Saturday, October 10, 2009

Rosewood Console #2

8:26 AM Comments 0

Rosewood Console Table: Rosewood Veneering

Veneer 001a

With the three surfaces sized to the correct width and length it was time to add a couple of layers of conversion varnish to the MDF.  This may seem backwards or counter intuitive, but with a PSA (peel-and-stick adhesive) backed veneer, the PSA will only stick to a sealed and clean surface.  It will not stick to raw wood or any unsealed surface.

We sprayed two nice coats of conversion varnish onto the top and under sides, about six coats on the edges, and allowed everything to dry for 24 hours before beginning the veneering process.  The 24 hours we allowed for drying time was to make sure the varnish had completely off-gassed before sealing it in with the veneer.

Veneer 003a

We began the veneering process by laying out all the pieces we would need, paying special attention to grain flow, and cutting out each piece 1/4″ oversized using a straightedge and a utility knife. The veneer itself was made up of three layers of material, the Santos Rosewood veneer, a paper backing as thick as the veneer, and the PSA layer.

Veneer 005a

Applying the veneer to the substrate was pretty straight forward.  Simply remove the backer paper to expose the PSA layer, lay it onto the surface, and smooth out. It was, of course, a lot more stressful than that, because with only an 1/8″ overhang on each side there was not much room for error.

We began by making a few cuts to the backing so we could remove it in small pieces, rather than in one large pass.  Next, we laid the veneer on the surface and evened up the overhangs.
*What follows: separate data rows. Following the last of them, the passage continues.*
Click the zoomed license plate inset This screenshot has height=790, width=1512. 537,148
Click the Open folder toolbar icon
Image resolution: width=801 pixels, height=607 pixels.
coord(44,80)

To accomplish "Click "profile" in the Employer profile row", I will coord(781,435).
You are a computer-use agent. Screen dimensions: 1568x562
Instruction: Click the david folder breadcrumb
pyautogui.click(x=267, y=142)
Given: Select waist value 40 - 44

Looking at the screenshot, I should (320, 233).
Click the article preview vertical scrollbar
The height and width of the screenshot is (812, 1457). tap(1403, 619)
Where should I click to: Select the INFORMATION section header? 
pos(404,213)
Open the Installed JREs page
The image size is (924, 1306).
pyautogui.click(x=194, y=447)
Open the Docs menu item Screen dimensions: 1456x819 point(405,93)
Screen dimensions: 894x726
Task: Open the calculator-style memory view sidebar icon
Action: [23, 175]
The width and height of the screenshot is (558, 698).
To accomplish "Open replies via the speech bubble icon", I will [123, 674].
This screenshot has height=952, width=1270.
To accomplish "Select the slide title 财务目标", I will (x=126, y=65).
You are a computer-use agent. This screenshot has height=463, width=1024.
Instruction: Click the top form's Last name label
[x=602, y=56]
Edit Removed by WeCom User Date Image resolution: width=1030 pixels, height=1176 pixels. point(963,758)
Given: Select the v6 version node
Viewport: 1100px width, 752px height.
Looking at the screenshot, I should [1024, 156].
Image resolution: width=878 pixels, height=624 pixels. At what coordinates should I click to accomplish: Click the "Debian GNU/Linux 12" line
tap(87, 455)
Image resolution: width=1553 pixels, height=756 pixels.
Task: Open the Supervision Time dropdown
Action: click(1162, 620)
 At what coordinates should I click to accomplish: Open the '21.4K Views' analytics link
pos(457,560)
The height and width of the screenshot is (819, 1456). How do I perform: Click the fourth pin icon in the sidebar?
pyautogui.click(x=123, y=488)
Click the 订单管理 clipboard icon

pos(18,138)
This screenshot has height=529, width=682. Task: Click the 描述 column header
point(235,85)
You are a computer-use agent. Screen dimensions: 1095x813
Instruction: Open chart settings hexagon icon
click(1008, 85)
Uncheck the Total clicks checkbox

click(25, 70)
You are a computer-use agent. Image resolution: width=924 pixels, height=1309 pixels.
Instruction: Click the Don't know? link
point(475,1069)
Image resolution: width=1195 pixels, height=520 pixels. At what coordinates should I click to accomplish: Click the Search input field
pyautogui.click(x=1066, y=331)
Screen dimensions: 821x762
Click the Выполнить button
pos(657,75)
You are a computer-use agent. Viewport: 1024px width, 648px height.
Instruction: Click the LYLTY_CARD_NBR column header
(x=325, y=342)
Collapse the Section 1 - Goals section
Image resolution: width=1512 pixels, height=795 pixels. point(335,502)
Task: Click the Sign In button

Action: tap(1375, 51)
Once that was completed, we lifted up one end of the veneer, peeled away one slice of backer, and slowly laid the veneer back down, making sure to prevent any air pockets from forming.  Once the PSA layer touched the sealed surface it was instantly connected.  There was no pulling it off and trying for a second time if you laid it down crooked.

After we applied the entire surface of veneer to the substrate, we used used a tool called a veneer hammer, which you can see in the picture above, to apply as much pressure to the surface of the veneer as possible, smoothing out any bumps and ensuring every square inch of the PSA was adhered to the substrate.

Veneer 007a

After 4.5 hours of cutting, peeling, adhering, and trimming veneer (including one errant fingertip), we had three fully laminated console table surfaces.  It is a bit difficult to see in the picture, but the grain of the veneer is continuous from the end, over the edge, along the length of the top, and over the opposite end.  The grain on the side is also continuous with the grain on the top.

All in all, it makes for a very beautiful looking table top!